# Got the Chicks!



## Tayet (Feb 9, 2012)

We got 16 chicks from our neighbor for free! They are Americauna/Barred Rock/Rhode Island Red crosses  We're going to get more, whatever the guy coming today doesn't want


----------



## OwnedByTheGoats (Mar 7, 2013)

Lucky pants!


----------



## ksalvagno (Oct 6, 2009)

wow, that is great! I bet you end up with some neat looking chickens.


----------



## RMADairyGoats (Jun 20, 2011)

Congrats!!! OMG I just want to kiss their little faces to death!!!!!! <3 <3 <3


----------



## OwnedByTheGoats (Mar 7, 2013)

I think that last one is a rooster.  Definitely looks like it.


----------



## Tayet (Feb 9, 2012)

We got six more  All of them look like Rhodes!


----------



## Tayet (Feb 9, 2012)

Here's another pic!


----------



## Dayna (Aug 16, 2012)

How on earth can you tell it looks like a rooster? I've been trying to figure that out for ages! lol


----------



## OwnedByTheGoats (Mar 7, 2013)

Haha, I'm not positive but that is my guess.  I can tell because it has so much more comb growth when on the others their combs are hardly visible. You can already see the bumps on the bottom red ones comb. It also looks as if his little chin flaps (LOL, forgot their name) are showing up. You can see how much growth he has here :


----------



## StarMFarm (Jan 17, 2013)

Awww baby chicks are too cute!!! Congrats on all your new farm members


----------



## Tayet (Feb 9, 2012)

Thanks you all!

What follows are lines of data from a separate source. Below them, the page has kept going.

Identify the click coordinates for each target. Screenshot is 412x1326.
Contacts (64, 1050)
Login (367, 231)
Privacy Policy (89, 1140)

They are all fine this morning  It's the worst thing to come downstairs and go out to the mudroom when you know one or two might be dead, but it's so awesome when you open the door and there they all are, peeping away!


----------



## OwnedByTheGoats (Mar 7, 2013)

Yay!

I had one die once. It had "pasty butt" and we just could not get it under control. I found her in the corner. She was "sleeping". Then another chick went over and started scratching wood chips on top of her as to bury her. Well, then I found out why.  The poor little thing had died because she could not poop. We had a little funeral for her.


----------



## KW Farms (Jun 21, 2008)

They're adorable! Congrats!!


----------